A novel membrane based on cellulose acetate nanofibers with a ZrO2 reinforcement layer for advanced sodium-ion batteries

A novel ZrO2-reinforced nanofibrous membrane for sodium-ion batteries was synthesized via fabricating a ZrO2-reinforced layer on the surface of the modified cellulose acetate membrane (MCA) by a new and simple in-situ chemical precipitation method. Upon the rational design, the ZrO2-reinforced nanofibrous membranes exhibit high chemical stability and excellent wettability (a decreased contact angle from 26.8° to 7.4°) in electrolytes. Moreover, the ZrO2-reinforced nanofibrous membranes also show no distinct dimensional change after being kept at 250 °C for 30 min and high tensile strength up to 1.15 MPa. Compared to that of the MCA membrane (1.61 mS cm−1), the ZrO2@MCA-0.5h (immersed in a ZrO(NO3)2 solution for 0.5 h) exhibits a high ionic conductivity of 2.23 mS cm−1. Additionally, the cell with the ZrO2@MCA-0.5h displays a high discharge capacity of 224.8 mAh g−1 at 0.5 C, which are higher than those of the MCA membrane (156.1 mAh g−1).
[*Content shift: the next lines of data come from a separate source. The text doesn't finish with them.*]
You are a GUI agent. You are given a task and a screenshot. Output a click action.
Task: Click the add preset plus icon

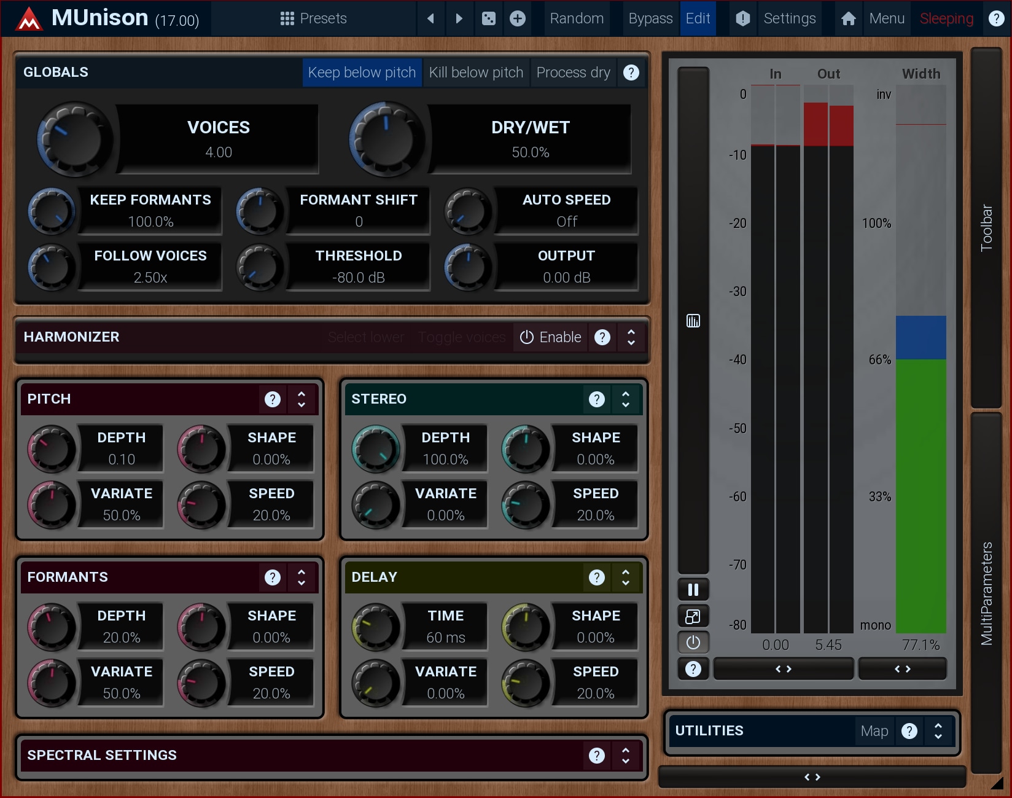pos(518,18)
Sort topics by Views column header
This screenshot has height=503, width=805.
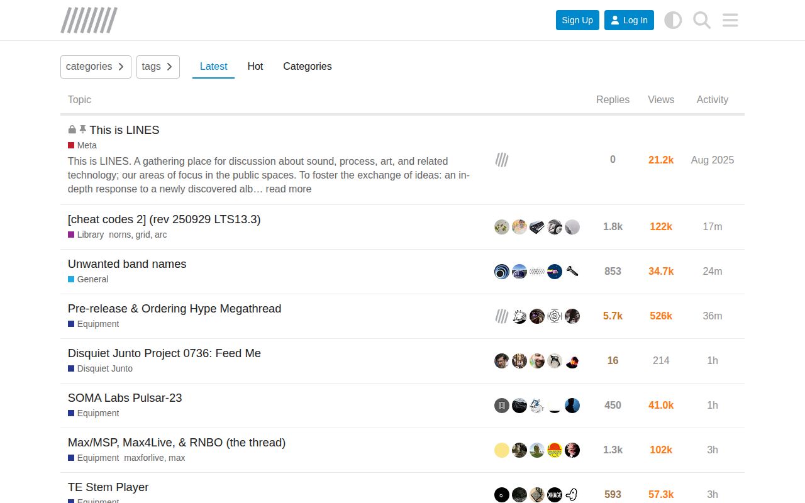pyautogui.click(x=661, y=100)
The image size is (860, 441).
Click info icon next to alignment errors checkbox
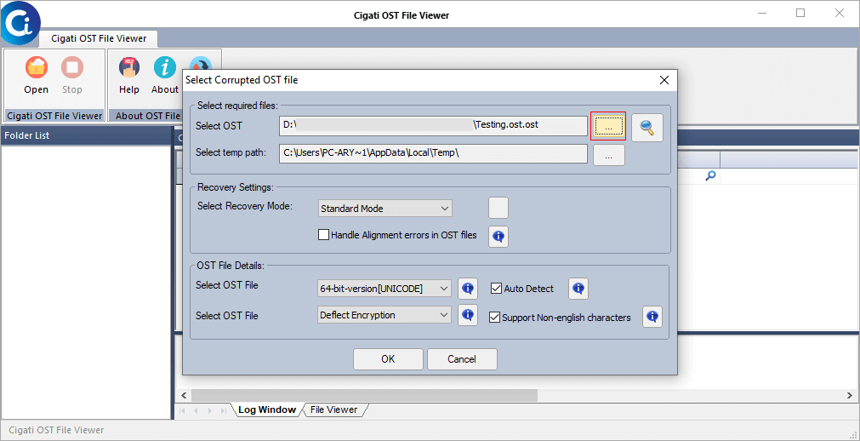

Meanwhile, the rate performance of the cells assembled with the ZrO2-reinforced nanofibrous membranes, especially with the ZrO2@MCA-0.5h membrane，are also better than that of the MCA. All the above improvements can be attributed to the presence of the continuous-phase ZrO2 reinforcement layer fabricated on the surface of the MCA membrane, which forms a strong self-adhesive structure among fibers to enhance mechanical strength and has a good affinity for the electrolyte to obtain high ionic conductivity.